The CEO of the Centers for Art, Culture and Tourism (CACT), Benjamín Perdomo, filed an administrative lawsuit four months ago to collect a debt of 750,000 euros allegedly linked to the diets of Pedro San Ginés when he was president of the Cabildo of Lanzarote. "Because here the boy went to eat with everyone and threw parties," he said this Wednesday on Radio Lanzarote.
The step prior to filing the administrative lawsuit was to request the food requests from the Cabildo, "no technician will sign it for you like that, so I have no other way to collect it," he added. Perdomo narrated during his radio intervention that Pedro San Ginés supposedly requested the retention of credit for diets through email, "the service was given to him, now you pay what corresponds to you," he said.
In this line, the CEO of the Tourist Centers pointed to the management of the former president of the Cabildo during his time at the Centers. "He got like a ball eating there and then it was the workers' fault," Perdomo accuses. "750,000 euros in food, you have to eat, huh!, you have to feed the pig."
He also states that when he entered the management of the centers, he "had a debt of ten million euros" derived from the management of the Canarian Coalition. In a radio interview granted to Radio Lanzarote, the councilor responds to the accusations made by the nationalist group this Tuesday. The deputy spokesperson of the nationalist group, Pedro San Ginés, accused the current president of the Cabildo, Dolores Corujo, and Perdomo himself of lying about the debt of the Tourist Centers.
For Perdomo, the canon that the Tourist Centers must pay should be stipulated based on the benefits received by the company "like any state public company," he stressed. The CEO of the CACT insists that the prices to be paid in the canon have always been readjusted to balance the accounts of the Cabildo. "If for a long time things have been done wrong and technically things have not been done well, not only the political part, but also the technical part, that is not my problem," Perdomo says about the criteria for collecting the canon.

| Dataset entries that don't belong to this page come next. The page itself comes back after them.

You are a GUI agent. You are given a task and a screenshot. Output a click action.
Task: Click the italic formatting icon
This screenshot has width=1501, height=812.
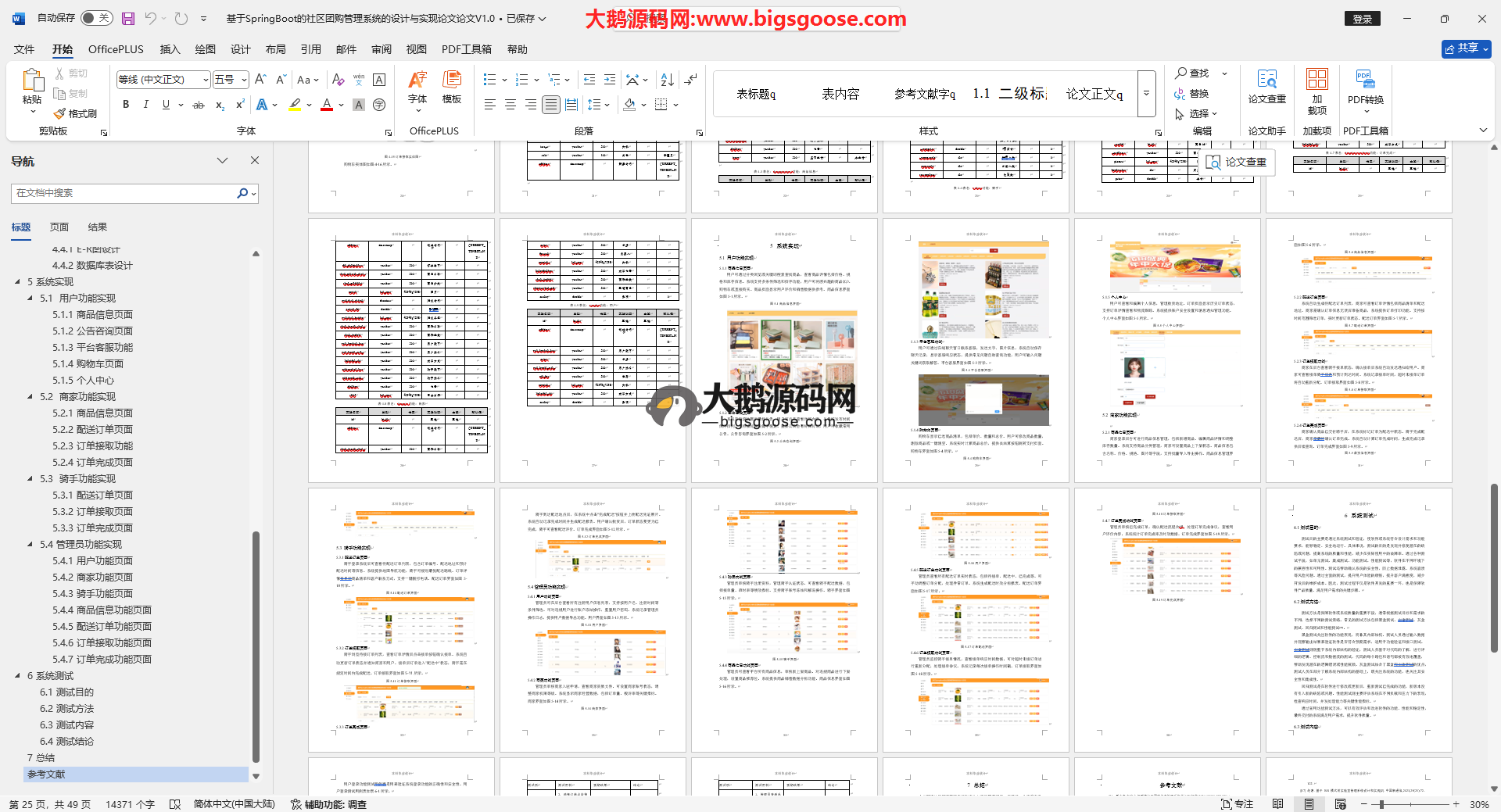tap(145, 105)
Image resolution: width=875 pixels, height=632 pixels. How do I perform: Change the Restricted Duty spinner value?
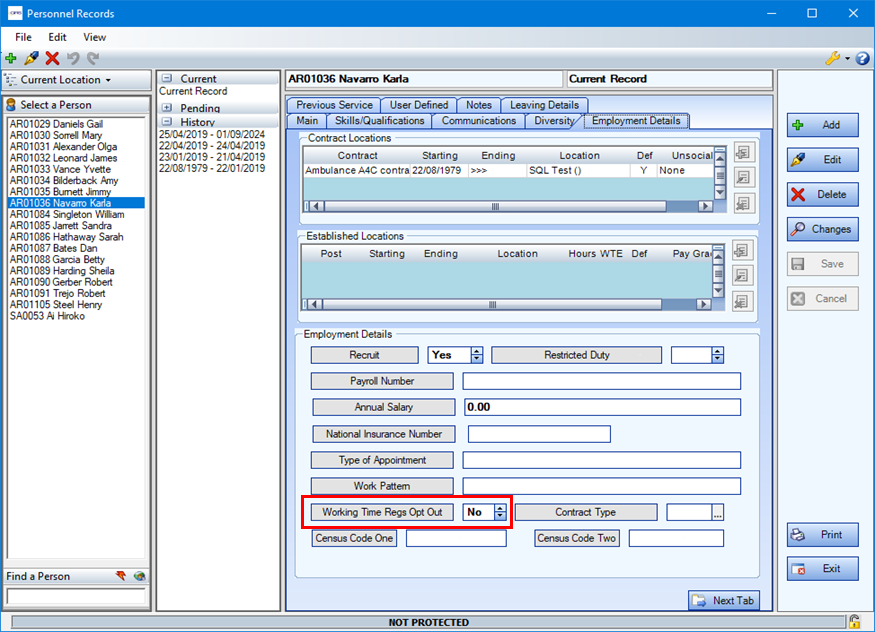tap(716, 355)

In addition, he believes that during the pandemic period the canon of the centers should not have been liquidated. "In a pandemic, without people, without tourists, in a crisis like never before", for that reason the 2020 canon is presented in the courts.
"We have the canon of all the City Councils paid per month, which never in history", Perdomo clarified the doubts about the possible millionaire debt denounced by the Canarian Coalition. The CEO alludes to the management of the centers when the nationalist group was in power, "During the greatest period of tourist boom on this island, the company had a debt of ten million euros and we have left it at four", he reveals. For the four million euros of debt that remain to be liquidated, Perdomo estimates that at this rate in a year it will be "finished".
According to Perdomo's version, as a result of the lawsuit filed for the collection of the canon by the Tax Network, the court has provisionally paralyzed the collection procedure. It was in this same procedure that he brought forward the administrative lawsuit for the expenses that he links to the diets of the former nationalist president Pedro San Ginés.
The current CEO of the Centers for Art, Culture and Tourism goes one step further and denounces that the one who put the Centers in losses for the first time was Pedro San Ginés himself, when he held the position of councilor. "In 2006 he took the company to 600,000 euros in losses for the first time, in 2007 to two and a half million euros... When people kept coming", Perdomo points out.
To conclude, Perdomo takes stock and boasts of the improvement in the management of the centers: "When we took them they were destroyed". The CEO points to an expense of one million euros per year for the rehabilitation of these spaces. The changes in the buses or the improvement of the facilities are some of the places where the money goes. "We are up to date with the City Councils, that we advance the money, talk to the suppliers on the street who charge after twenty-odd days, which has never happened in life".